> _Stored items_
▬▬▬▬▬▬
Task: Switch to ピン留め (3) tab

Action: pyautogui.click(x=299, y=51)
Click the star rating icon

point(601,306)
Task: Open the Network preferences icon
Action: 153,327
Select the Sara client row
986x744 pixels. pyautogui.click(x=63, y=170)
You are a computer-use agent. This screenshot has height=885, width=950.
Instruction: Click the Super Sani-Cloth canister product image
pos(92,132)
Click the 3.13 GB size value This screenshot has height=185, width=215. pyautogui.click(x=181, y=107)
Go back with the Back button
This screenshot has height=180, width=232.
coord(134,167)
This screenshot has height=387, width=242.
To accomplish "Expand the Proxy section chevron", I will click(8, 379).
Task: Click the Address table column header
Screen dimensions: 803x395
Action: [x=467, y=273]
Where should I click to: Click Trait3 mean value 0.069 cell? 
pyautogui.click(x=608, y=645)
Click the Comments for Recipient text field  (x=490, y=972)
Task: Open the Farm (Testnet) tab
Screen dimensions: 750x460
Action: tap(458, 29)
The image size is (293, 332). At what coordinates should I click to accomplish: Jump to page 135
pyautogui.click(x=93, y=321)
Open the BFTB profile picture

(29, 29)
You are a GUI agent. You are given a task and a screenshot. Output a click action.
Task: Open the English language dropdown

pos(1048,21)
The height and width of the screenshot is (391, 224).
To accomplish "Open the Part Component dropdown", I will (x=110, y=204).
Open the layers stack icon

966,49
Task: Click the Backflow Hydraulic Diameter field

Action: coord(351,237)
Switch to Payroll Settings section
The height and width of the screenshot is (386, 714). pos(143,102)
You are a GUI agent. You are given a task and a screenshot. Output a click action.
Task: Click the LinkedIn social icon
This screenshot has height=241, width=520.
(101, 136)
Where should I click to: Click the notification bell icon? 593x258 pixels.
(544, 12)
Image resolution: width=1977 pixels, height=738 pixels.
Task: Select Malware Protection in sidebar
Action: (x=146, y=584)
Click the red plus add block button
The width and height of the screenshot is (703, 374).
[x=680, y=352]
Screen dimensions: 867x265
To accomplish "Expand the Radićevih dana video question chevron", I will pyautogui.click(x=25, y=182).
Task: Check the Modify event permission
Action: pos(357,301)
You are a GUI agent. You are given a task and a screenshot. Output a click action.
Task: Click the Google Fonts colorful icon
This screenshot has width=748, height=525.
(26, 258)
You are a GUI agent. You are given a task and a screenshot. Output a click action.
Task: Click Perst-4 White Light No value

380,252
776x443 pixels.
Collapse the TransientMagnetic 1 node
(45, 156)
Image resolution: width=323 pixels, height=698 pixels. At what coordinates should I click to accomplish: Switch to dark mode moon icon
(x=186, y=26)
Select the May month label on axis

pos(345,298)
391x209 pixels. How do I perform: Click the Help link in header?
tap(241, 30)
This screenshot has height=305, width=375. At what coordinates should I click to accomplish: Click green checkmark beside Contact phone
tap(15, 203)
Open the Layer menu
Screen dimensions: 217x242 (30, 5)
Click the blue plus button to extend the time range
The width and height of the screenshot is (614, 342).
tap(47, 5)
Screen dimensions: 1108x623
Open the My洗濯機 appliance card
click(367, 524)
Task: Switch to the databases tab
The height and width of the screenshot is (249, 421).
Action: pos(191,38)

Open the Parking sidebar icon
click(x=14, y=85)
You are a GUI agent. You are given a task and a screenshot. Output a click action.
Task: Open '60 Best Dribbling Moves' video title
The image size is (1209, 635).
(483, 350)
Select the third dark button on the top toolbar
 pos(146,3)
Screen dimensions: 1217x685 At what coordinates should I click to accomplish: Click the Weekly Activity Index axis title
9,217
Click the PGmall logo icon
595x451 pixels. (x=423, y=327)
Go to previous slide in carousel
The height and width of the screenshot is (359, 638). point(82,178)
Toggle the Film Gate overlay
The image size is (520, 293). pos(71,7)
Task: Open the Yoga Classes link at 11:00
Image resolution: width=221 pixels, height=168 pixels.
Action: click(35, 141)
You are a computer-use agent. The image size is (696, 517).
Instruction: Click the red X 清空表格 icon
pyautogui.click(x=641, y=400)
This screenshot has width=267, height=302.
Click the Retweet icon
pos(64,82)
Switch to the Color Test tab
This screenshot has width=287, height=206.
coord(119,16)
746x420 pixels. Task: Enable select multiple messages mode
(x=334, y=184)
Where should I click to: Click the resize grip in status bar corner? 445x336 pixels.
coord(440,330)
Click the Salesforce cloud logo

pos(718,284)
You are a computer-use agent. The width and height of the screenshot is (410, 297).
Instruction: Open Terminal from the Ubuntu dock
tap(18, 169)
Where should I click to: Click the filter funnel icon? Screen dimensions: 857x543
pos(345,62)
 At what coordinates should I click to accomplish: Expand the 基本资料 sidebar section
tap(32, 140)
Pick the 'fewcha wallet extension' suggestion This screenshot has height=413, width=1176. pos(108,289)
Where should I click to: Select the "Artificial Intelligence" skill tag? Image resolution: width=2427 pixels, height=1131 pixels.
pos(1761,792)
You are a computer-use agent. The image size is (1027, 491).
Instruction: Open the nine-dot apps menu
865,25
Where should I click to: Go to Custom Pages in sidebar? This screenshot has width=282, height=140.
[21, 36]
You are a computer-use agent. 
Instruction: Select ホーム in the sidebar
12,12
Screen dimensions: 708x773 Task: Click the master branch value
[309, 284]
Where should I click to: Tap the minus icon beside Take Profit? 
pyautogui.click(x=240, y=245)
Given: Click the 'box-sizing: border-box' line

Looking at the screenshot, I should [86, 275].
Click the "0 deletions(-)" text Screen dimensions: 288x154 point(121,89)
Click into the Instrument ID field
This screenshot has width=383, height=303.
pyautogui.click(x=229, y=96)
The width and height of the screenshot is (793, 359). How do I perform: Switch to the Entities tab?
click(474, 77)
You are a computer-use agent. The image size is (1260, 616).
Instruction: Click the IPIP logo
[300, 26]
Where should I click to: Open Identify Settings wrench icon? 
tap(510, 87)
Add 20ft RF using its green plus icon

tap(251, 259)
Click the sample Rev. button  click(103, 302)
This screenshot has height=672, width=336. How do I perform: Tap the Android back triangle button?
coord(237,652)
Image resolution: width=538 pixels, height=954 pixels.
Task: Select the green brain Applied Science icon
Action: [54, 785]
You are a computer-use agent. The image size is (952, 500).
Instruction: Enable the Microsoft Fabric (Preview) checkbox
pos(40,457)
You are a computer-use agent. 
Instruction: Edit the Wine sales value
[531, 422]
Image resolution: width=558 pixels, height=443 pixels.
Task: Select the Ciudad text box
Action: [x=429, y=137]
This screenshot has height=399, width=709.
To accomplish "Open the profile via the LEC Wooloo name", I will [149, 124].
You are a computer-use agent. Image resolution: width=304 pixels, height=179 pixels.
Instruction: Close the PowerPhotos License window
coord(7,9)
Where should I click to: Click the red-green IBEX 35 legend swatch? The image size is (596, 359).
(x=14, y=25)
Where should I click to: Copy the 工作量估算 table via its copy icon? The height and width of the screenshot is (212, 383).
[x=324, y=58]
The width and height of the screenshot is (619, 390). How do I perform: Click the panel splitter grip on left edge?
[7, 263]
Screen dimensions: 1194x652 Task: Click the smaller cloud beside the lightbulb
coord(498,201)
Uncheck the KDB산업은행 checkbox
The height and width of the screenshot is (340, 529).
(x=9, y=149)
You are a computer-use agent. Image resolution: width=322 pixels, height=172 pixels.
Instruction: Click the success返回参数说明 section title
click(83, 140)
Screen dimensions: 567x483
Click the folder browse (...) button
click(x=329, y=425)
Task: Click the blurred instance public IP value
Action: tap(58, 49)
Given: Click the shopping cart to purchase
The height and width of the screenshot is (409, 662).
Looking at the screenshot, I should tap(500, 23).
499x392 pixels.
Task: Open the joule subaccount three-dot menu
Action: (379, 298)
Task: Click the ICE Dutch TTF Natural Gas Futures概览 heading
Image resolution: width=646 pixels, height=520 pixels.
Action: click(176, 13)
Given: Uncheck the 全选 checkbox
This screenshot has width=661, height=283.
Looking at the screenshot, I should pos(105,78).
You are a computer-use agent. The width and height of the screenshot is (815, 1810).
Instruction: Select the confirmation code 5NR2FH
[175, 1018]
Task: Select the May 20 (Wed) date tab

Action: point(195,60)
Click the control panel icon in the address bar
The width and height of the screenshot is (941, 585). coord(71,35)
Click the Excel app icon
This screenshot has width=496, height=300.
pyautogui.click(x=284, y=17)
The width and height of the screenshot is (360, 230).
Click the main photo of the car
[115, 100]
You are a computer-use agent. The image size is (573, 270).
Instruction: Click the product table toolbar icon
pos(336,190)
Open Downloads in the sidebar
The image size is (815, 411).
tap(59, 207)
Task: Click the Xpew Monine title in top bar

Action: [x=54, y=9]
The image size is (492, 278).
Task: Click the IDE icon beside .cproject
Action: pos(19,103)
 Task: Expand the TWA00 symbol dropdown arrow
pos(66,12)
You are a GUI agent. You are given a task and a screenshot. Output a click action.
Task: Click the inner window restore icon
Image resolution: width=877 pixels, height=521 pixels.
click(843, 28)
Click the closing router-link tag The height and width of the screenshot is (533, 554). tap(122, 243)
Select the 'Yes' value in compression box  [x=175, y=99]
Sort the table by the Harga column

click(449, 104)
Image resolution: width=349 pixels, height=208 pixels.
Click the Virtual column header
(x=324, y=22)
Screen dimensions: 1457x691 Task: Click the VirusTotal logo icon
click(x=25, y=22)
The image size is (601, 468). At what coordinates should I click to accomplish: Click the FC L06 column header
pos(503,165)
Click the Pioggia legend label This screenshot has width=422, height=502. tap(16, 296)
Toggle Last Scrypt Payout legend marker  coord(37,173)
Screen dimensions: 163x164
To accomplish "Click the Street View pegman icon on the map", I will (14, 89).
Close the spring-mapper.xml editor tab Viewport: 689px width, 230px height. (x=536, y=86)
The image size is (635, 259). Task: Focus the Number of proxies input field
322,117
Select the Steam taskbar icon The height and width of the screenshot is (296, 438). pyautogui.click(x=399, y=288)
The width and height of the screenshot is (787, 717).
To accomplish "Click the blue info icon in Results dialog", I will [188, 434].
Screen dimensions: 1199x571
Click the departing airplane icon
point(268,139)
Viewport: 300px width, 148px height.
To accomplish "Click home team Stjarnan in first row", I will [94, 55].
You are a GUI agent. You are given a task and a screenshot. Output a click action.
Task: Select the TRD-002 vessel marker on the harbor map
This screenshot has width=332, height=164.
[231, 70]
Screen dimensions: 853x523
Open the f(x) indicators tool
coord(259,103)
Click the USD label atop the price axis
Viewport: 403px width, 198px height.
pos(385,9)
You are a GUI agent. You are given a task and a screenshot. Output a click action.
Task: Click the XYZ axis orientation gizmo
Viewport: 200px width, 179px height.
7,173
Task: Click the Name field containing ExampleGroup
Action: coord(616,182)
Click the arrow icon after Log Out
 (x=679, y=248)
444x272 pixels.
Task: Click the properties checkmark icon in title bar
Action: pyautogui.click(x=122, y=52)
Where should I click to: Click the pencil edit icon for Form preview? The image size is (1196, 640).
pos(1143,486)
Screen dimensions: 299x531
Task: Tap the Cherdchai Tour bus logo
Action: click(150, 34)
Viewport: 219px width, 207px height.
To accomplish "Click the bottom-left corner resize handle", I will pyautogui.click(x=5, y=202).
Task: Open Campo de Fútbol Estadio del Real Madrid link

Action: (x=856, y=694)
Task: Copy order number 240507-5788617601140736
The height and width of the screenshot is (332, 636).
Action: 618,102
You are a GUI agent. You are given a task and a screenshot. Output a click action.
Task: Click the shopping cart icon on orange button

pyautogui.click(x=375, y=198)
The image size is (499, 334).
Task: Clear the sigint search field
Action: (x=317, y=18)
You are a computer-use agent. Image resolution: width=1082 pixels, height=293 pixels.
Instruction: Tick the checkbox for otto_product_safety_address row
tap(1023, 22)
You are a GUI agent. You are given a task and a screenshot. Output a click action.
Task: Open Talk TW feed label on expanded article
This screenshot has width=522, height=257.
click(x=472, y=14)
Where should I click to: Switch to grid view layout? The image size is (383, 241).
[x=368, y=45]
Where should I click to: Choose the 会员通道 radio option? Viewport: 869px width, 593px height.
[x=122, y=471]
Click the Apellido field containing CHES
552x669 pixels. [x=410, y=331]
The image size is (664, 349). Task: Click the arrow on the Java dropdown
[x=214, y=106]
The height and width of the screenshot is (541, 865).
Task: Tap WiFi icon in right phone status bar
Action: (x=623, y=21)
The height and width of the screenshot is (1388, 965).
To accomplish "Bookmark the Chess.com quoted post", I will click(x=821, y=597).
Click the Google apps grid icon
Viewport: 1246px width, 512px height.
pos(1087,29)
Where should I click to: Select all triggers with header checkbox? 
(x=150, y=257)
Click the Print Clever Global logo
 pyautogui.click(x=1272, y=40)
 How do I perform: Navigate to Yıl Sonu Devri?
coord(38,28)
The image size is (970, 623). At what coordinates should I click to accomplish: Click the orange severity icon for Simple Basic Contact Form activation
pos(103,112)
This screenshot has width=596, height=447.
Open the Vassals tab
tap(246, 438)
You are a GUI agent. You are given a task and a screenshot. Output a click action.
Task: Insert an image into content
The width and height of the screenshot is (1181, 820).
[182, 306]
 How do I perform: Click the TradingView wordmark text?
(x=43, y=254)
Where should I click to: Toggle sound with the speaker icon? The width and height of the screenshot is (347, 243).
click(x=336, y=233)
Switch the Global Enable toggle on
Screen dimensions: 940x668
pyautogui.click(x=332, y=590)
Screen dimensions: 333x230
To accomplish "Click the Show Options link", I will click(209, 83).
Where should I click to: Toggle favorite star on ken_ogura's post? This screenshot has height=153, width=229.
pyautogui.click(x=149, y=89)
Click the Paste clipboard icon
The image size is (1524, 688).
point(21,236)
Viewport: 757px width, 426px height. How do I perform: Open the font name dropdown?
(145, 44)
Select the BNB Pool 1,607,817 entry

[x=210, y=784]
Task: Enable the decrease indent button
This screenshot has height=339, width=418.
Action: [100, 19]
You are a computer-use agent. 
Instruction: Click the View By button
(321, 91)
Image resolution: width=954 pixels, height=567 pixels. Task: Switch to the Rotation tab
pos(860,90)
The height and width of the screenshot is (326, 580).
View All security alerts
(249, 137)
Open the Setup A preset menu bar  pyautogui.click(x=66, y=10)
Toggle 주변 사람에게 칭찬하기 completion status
▬▬▬▬▬▬
> _EXERCISE DETAILS_
Search the records for the word "Uncheck". Copy each line where it appears.

> _ANSWER TO THIS PROBLEM_
Uncheck the KDB산업은행 checkbox
Given: Uncheck the 全选 checkbox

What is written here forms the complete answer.